Approdato in aula il caso, risalente a otto anni fa, di presunto abuso di potere da parte di due agenti di polizia
Non è facile ricordare i fatti a distanza di otto anni, e per i due imputati sembra non essere facile rievocare i fatti avvenuti nel 2015, anno in cui sono accusati di aver malmenato un venditore di rose pachistano. I due agenti, presenti mercoledì in aula della Pretura penale di Bellinzona, sono un 42enne in forze alla Polizia Malcantone ovest, già coinvolto in altri procedimenti e difeso dall'avvocata Maria Galliani, e un 41enne, tutt'ora impiegato nella Polizia della Città di Lugano, rappresentato da Luca Gandolfi. Entrambi sono accusati di abuso di autorità per i fatti sopracitati, mentre sul 42enne pende anche l'imputazione di lesioni semplici, per aver causato la rottura del timpano dell'ambulante durante il pestaggio. Quest'ultimo, presente al procedimento come accusatore privato e rappresentato dall'avvocato Nadir Guglielmoni, sarà sentito nel pomeriggio. Per entrambi gli imputati sono state chieste pene pecuniarie, sospese per due anni.
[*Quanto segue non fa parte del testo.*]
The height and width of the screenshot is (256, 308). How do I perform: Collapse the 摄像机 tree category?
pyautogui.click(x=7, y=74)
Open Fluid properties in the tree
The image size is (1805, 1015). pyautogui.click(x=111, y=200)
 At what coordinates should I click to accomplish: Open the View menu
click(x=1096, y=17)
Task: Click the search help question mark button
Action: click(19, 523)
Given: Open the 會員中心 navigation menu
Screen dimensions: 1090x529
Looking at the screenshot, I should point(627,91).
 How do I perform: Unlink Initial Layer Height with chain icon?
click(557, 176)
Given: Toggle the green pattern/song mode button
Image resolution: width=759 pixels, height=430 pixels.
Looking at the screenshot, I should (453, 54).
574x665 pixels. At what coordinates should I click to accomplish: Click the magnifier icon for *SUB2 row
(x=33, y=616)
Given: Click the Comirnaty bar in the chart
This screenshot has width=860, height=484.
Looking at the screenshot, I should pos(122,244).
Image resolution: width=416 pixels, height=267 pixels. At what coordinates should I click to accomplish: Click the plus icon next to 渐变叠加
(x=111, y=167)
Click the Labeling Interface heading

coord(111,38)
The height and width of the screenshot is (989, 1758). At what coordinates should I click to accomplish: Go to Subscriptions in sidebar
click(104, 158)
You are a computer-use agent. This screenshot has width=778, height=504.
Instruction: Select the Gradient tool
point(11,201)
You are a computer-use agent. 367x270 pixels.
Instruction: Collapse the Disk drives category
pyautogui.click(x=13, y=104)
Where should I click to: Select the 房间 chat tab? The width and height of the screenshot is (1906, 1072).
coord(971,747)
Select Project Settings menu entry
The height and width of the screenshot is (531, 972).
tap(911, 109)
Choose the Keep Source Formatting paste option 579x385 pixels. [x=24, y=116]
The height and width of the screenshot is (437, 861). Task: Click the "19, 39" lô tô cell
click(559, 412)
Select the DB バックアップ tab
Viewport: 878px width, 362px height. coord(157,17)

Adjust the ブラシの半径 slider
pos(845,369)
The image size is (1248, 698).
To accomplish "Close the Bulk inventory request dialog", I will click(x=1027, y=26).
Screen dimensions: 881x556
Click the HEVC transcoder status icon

Come detto, gran parte dell'interrogatorio è stato contraddistinto da svariati «non ricordo», del tutto comprensibile vista la distanza dai fatti. Ad ogni modo, entrambi gli agenti contestano i fatti e il 41enne ha avanzato l'ipotesi che l'accusatore abbia «tirato su questo polverone» con l'intenzione di essere risarcito finanziarmene. «Per me è stata una situazione surreale – ha dichiarato davanti al giudice Simone Quattropani –, perché nonostante quello di cui sono stato accusato, in seguito mi si avvicinava e diceva che in fondo ero bravo e che dovevo dargli una mano con i soldi. Ho avuto l'impressione che venisse imbeccato da qualcuno, perché affermava di avere amici che lo avrebbero aiutato a rimanere in Svizzera».